AI/ML Infra Meetup | Improve Speed and GPU Utilization for Model Training & Serving

Speed and efficiency are two requirements for the underlying infrastructure for machine learning model development. Data access can bottleneck end-to-end machine learning pipelines as training data volume grows and when large model files are more commonly used for serving. For instance, data loading can constitute nearly 80% of the total model training time, resulting in less than 30% GPU utilization. Also, loading large model files for deployment to production can be slow because of slow network or storage read operations. These challenges are prevalent when using popular frameworks like PyTorch, Ray, or HuggingFace, paired with cloud object storage solutions like S3 or GCS, or downloading models from the HuggingFace model hub.
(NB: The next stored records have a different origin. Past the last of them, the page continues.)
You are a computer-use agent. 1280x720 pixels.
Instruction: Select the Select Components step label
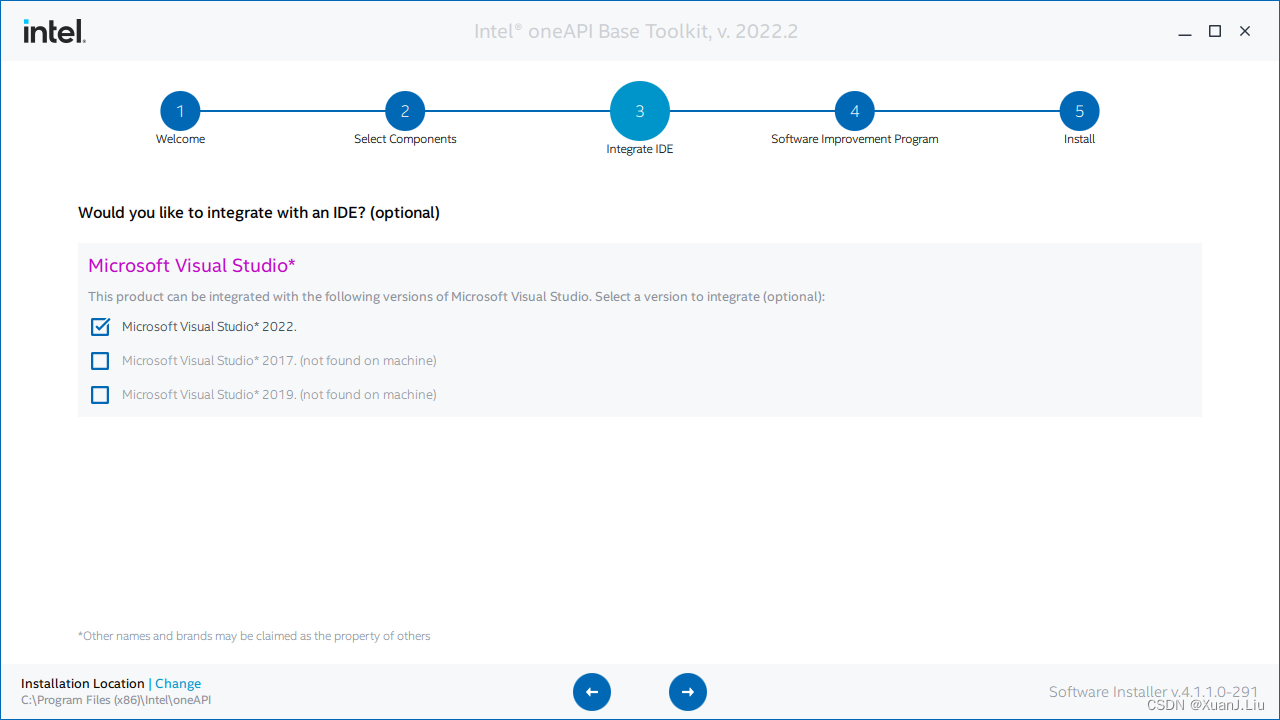tap(405, 139)
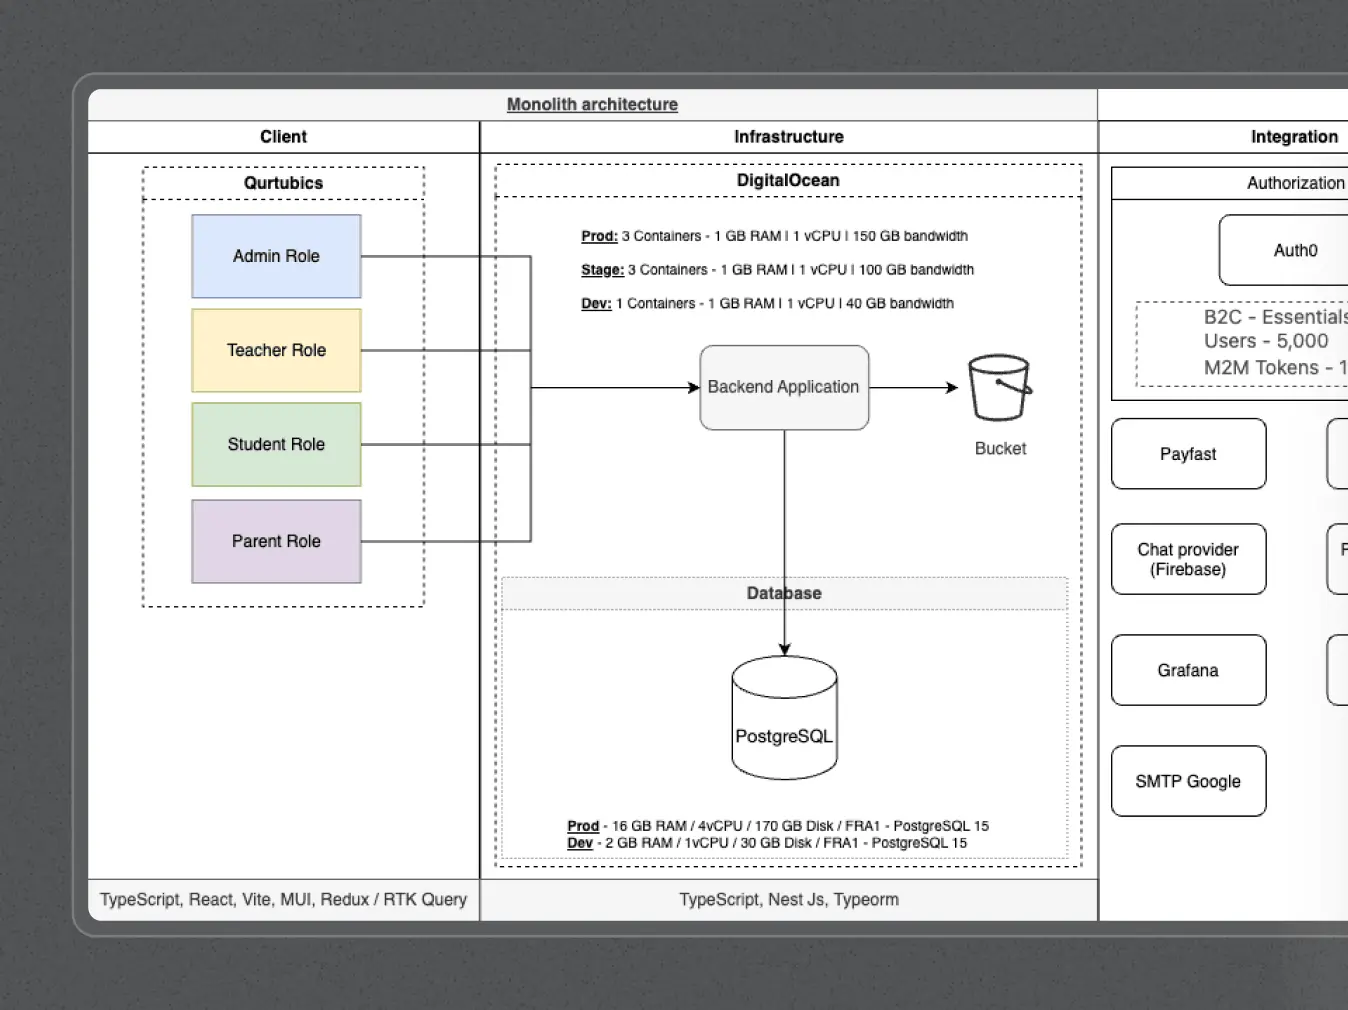Click the Bucket storage icon
The image size is (1348, 1010).
pyautogui.click(x=999, y=388)
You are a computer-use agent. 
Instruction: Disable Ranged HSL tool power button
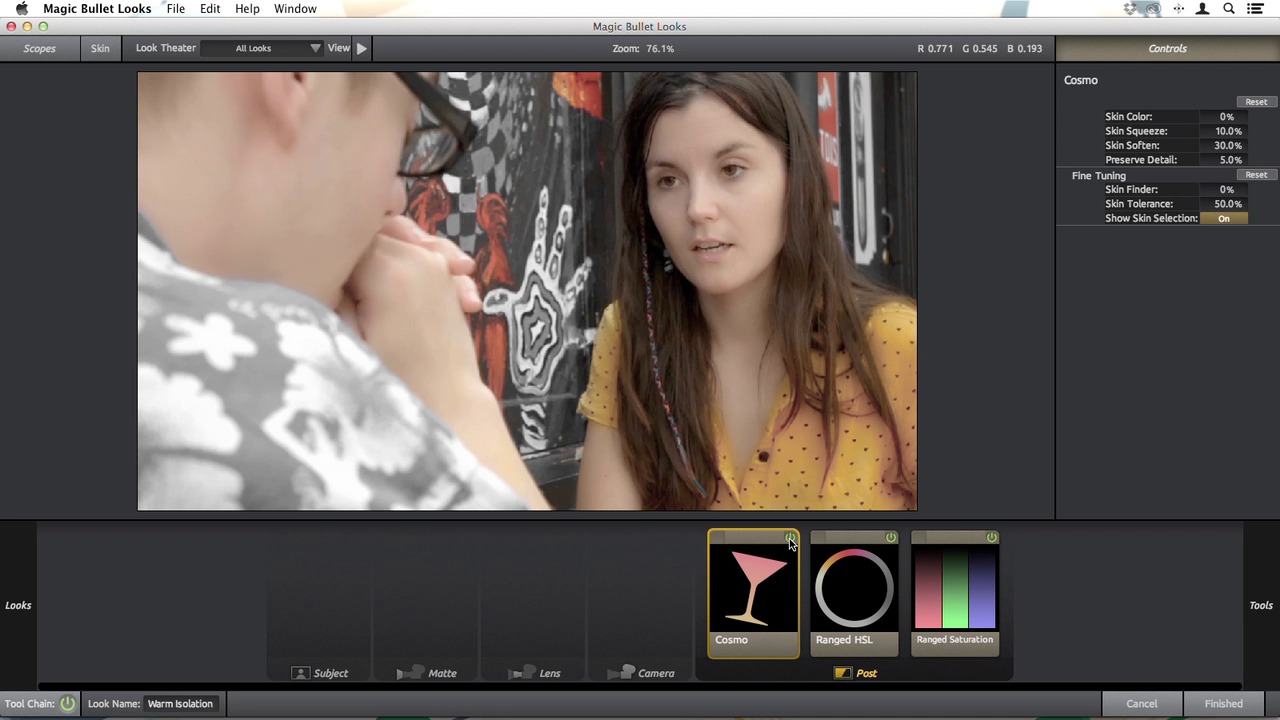(x=891, y=538)
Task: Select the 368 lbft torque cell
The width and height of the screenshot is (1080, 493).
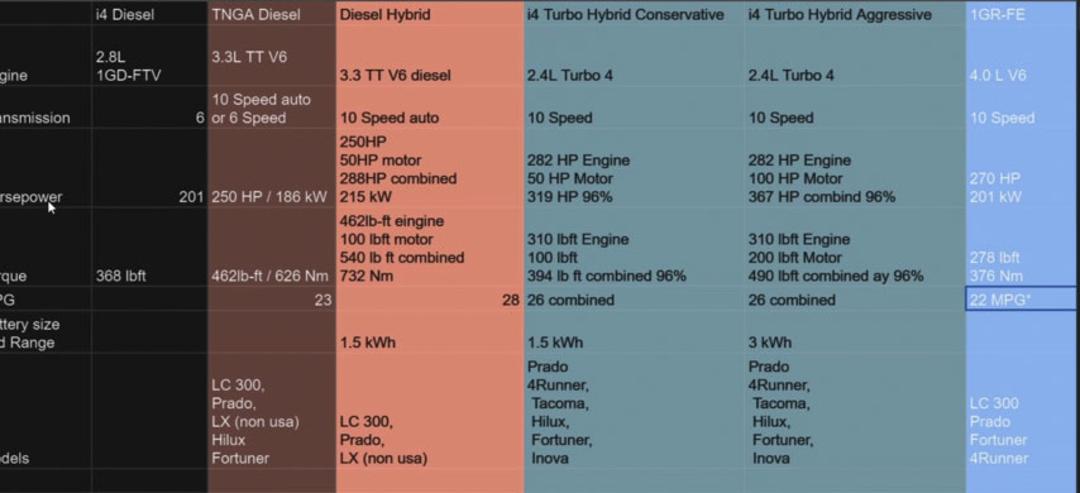Action: (149, 246)
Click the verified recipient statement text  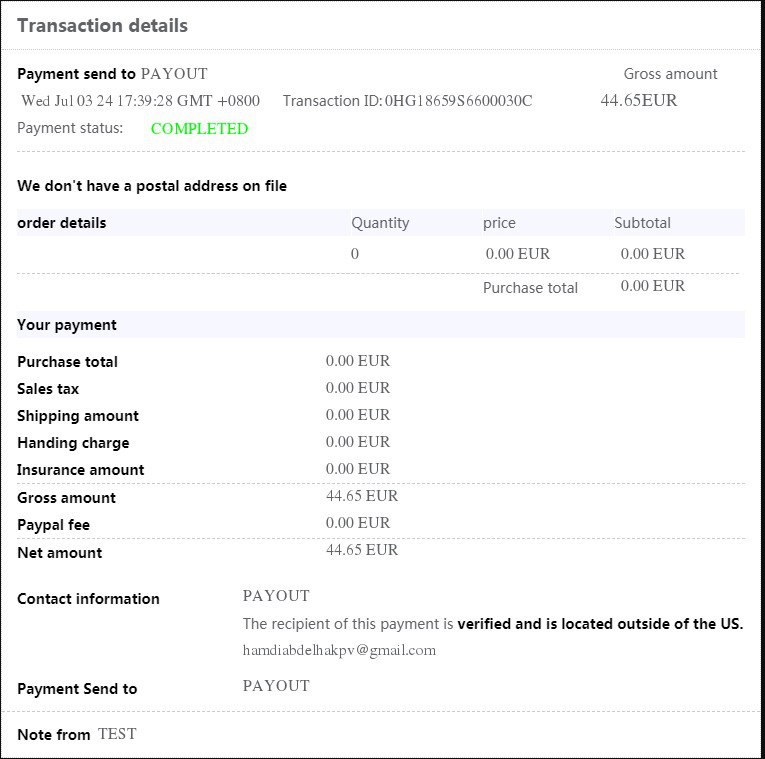pos(493,624)
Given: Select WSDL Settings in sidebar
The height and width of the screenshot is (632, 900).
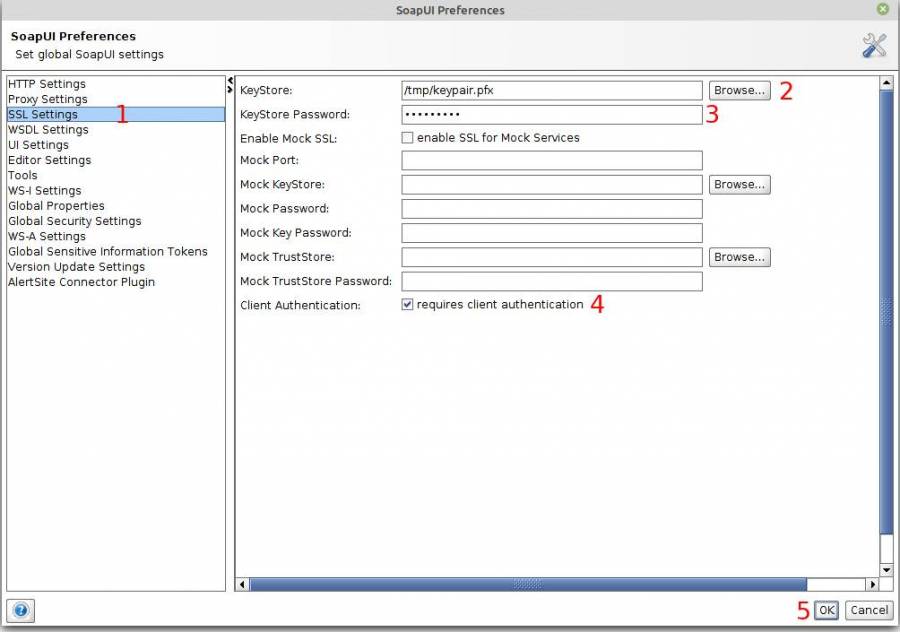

In this presentation, Lu and Siyuan will offer comprehensive insights into improving speed and GPU utilization for model training and serving. You will learn:

The data loading challenges hindering GPU utilization
The reference architecture for running PyTorch and Ray jobs while reading data from S3, with benchmark results of training ResNet50 and BERT
Real-world examples of boosting model performance and GPU utilization through optimized data access

Video:

Presentation slides:

AI/ML Infra Meetup | Improve Speed and GPU Utilization for Model Training & Serving from Alluxio, Inc.

Speaker:

Lu Qiu is a Data & AI Platform Tech Lead at Alluxio and is a PMC maintainer of the open source project Alluxio. Lu develops big data solutions for AI/ML training. Before that, Lu was responsible for core Alluxio components including leader election, journal management, and metrics management. Lu receives an M.S. degree from George Washington University in Data Science.

Siyuan Sheng is a senior software engineer at Alluxio. Previously, he has worked as a Software engineer in Rubrik’s Appflows team. Siyuan received his MS of Computer Science from CMU. He also loves snowboarding during his spare time.